However, Elbit has encountered strong resistance from anti-war and Palestinian solidarity groups in the UK. Activists have broken into its factories to break furniture, windows and machines, and bring production to a halt. The activists acted openly and waited for the police to arrest them. They claimed that their actions were intended to prevent the greater crimes for which the weapons produced by Elbit Systems are intended. Damage to the factory in Oldham has been estimated to cost more than £600,000.

Elbit Systems initially chose not to support charges, in order to avoid a court debate about alleged war crimes committed with the weapons it produces, but this only emboldened the activists to redouble their efforts. In December, Newcastle-under-Lyme magistrates court found a group of activists who targeted the factory - known as the “Elbit Three” - not guilty of criminal damage, boosting the hopes of activists throughout the UK who are facing charges.

Huda Ammori of Palestine Action told MEE: “The closure of the Oldham factory is a huge step forward for our movement. We've previously shut down drone factories for days or weeks at a time, but this is one drone factory which will never be reopening. Elbit still has nine sites across the UK, and we're going to keep going until these are all similarly forced out of our streets.”

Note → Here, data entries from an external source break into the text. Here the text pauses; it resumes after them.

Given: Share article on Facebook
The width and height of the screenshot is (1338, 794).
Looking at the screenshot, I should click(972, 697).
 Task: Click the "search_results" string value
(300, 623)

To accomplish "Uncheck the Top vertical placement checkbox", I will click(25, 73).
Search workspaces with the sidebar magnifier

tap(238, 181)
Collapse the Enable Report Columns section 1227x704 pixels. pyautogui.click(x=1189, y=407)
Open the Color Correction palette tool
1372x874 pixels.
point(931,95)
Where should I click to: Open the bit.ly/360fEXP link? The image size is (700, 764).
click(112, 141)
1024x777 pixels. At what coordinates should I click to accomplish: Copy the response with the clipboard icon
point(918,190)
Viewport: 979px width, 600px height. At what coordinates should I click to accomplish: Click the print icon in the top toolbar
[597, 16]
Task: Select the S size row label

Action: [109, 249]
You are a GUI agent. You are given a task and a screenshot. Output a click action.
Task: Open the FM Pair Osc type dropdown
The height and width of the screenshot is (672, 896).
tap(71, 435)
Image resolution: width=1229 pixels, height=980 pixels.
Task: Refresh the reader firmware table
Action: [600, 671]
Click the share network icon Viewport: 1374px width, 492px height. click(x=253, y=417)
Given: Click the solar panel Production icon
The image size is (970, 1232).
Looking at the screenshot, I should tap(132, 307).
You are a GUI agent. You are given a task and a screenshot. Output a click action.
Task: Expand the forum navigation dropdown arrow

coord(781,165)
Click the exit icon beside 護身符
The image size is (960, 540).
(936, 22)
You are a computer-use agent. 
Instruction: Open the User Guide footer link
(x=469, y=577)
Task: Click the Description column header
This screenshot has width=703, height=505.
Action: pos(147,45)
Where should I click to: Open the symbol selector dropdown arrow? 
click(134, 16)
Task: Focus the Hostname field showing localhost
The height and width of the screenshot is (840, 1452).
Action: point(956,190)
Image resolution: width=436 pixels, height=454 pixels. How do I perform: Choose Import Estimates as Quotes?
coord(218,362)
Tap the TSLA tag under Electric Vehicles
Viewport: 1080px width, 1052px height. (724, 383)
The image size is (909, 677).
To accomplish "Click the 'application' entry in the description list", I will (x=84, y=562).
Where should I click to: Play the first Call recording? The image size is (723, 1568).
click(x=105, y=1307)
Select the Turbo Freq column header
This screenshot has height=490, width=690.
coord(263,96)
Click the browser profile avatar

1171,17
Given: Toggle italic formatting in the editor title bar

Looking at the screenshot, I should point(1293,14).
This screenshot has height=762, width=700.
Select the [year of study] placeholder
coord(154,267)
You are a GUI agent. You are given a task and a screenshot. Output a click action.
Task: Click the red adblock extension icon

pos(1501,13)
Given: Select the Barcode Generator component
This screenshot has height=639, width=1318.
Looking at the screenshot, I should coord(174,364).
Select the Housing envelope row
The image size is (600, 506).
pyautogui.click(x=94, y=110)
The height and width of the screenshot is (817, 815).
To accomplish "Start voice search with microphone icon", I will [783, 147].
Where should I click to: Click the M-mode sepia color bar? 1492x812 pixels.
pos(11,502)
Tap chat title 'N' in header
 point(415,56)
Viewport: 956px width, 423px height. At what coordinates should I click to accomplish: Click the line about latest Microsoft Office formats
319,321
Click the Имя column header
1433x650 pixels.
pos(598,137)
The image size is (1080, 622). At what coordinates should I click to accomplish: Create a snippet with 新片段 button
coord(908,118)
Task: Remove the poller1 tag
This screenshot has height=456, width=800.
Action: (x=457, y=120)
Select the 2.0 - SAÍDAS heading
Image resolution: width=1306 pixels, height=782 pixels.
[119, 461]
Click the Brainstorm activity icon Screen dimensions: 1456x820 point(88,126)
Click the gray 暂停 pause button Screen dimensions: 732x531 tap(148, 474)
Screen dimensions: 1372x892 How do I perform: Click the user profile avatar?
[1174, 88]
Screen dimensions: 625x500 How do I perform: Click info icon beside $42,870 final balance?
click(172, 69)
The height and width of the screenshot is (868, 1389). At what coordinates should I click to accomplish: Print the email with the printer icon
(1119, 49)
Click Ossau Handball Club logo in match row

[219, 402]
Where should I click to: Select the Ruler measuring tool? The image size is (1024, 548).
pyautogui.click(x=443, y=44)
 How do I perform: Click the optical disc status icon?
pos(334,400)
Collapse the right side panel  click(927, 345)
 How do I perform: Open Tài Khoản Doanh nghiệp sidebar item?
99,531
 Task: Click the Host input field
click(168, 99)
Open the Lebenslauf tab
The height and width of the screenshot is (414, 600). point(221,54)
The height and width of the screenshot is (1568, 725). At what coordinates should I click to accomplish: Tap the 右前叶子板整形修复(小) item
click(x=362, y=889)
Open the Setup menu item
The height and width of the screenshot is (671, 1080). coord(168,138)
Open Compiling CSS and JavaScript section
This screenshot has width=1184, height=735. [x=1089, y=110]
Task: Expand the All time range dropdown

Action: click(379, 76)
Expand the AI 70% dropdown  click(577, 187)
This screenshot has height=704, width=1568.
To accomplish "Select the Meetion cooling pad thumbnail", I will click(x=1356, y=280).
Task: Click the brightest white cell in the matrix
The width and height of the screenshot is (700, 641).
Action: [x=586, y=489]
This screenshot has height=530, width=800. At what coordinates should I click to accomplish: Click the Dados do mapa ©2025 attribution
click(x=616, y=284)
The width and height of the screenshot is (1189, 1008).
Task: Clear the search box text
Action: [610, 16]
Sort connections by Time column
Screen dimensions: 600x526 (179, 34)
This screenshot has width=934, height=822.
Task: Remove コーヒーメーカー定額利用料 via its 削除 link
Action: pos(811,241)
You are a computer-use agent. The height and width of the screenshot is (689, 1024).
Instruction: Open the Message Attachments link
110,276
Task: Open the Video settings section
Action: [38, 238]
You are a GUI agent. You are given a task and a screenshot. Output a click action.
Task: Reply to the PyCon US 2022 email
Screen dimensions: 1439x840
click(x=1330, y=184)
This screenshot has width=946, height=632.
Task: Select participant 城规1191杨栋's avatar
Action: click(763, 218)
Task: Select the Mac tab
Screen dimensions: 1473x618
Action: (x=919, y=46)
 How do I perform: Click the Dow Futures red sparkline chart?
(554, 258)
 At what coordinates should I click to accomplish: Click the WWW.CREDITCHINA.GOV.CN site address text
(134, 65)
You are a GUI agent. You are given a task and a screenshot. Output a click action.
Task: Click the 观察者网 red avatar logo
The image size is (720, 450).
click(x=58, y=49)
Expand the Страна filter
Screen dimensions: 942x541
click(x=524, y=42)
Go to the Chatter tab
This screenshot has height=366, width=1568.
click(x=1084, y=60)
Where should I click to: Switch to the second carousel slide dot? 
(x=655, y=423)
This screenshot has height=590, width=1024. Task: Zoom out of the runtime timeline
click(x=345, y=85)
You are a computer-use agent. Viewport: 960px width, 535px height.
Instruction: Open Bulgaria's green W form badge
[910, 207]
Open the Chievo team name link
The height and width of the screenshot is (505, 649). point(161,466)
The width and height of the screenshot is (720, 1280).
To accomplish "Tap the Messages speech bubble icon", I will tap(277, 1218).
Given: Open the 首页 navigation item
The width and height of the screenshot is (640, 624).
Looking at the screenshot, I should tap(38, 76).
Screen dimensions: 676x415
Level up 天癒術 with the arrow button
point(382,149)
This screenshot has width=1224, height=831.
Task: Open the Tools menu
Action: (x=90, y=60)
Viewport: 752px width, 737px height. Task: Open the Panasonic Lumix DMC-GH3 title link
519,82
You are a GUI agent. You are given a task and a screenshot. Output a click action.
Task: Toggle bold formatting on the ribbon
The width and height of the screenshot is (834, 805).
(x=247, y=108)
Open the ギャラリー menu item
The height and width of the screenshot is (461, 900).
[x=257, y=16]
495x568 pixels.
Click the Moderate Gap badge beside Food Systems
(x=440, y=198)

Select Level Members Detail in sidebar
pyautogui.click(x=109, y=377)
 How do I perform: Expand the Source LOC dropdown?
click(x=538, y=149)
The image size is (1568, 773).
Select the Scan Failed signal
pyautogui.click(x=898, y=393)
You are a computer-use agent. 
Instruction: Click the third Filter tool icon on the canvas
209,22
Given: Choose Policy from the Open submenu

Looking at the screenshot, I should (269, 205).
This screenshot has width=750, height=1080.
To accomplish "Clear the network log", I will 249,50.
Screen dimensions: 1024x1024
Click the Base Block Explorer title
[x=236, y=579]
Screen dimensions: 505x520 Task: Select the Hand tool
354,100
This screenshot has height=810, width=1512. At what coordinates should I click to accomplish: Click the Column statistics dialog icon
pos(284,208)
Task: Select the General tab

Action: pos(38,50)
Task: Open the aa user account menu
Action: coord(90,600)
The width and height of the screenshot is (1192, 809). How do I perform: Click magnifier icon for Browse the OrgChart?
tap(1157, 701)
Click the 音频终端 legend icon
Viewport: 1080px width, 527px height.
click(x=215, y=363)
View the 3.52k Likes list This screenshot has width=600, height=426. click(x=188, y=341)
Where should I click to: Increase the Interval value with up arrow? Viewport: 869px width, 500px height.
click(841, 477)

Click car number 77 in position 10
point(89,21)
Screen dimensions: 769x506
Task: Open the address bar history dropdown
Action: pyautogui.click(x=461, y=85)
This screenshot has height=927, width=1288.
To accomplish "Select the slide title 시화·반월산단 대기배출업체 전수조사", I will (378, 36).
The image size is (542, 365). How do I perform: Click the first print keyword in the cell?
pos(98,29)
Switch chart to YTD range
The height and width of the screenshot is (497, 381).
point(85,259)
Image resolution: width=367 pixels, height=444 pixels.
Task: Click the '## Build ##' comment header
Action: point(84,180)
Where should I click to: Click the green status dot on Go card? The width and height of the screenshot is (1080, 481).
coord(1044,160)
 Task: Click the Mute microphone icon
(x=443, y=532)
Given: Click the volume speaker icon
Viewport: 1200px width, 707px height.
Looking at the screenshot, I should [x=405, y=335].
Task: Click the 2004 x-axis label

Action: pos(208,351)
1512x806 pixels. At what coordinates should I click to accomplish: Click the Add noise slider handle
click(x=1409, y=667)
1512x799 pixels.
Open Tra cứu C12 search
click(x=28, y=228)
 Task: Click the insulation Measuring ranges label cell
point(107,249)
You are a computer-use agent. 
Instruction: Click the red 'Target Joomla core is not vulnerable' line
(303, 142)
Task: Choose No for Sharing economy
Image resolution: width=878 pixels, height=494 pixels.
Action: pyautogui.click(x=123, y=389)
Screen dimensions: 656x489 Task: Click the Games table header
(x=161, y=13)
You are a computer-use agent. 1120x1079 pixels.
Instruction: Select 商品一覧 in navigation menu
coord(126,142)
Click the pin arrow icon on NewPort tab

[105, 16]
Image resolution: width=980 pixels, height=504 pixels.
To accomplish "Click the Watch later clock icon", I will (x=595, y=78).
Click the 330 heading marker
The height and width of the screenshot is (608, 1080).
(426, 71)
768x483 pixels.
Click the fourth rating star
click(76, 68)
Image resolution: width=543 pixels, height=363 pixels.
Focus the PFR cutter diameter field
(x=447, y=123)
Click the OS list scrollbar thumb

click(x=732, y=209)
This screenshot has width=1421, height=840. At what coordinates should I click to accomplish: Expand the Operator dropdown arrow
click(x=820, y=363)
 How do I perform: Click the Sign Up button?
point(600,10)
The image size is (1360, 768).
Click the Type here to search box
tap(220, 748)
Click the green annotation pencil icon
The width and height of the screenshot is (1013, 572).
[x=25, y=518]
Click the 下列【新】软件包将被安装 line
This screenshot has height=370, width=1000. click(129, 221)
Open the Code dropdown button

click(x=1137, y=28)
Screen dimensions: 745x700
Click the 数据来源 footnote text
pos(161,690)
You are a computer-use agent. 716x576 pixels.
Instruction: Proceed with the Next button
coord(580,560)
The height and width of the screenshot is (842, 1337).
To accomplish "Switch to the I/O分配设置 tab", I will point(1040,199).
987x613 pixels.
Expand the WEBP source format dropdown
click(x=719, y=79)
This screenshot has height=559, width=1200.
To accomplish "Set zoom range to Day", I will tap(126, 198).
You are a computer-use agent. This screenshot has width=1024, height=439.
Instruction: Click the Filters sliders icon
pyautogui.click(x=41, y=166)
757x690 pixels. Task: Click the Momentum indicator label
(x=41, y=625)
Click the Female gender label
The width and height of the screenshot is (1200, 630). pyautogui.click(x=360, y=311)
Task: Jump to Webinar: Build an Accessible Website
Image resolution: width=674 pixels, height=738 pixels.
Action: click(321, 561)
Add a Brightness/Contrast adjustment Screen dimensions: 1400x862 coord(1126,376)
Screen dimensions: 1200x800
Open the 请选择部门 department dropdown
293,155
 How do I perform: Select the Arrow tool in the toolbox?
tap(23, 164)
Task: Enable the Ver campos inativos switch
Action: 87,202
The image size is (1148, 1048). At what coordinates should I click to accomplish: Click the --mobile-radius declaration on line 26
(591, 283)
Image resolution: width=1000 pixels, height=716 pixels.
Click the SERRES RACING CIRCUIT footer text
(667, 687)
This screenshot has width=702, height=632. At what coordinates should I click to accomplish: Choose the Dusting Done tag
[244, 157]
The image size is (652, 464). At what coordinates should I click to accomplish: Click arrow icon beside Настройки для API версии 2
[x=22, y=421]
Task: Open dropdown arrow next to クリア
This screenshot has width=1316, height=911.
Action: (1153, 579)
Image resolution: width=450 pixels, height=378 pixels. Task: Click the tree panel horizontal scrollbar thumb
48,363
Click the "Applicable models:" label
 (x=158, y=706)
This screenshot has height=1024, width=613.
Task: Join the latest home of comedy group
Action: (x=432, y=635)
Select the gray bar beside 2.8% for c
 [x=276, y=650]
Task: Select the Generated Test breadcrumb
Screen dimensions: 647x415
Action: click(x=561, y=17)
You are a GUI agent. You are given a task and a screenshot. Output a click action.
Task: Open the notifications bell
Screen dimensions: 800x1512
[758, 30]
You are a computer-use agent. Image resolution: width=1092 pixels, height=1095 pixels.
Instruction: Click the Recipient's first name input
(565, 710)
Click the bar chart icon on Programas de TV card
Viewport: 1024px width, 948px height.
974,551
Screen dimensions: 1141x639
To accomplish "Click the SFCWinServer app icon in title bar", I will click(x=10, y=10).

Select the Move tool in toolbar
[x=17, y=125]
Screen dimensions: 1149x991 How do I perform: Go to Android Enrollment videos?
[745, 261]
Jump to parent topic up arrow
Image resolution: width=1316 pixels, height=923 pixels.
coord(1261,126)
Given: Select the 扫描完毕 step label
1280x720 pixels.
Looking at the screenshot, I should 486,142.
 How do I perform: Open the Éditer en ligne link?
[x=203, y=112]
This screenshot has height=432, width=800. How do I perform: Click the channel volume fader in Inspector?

If the protests indeed forced Elbit Systems to sell its Oldham factory, it is not just the loss of the factory itself and the profits it generates that hurts, but it is also a blow to Elbit’s expansion strategy. It creates a precedent that could slow down or even reverse the company’s growth trajectory and serve as a warning to the arms industry that selling weapons is a political act, and that arms companies could be held accountable for violations of human rights and international law committed using their products.

MEE asked Elbit whether it planned to shut any more of its UK sites, but had not responded by time of publication.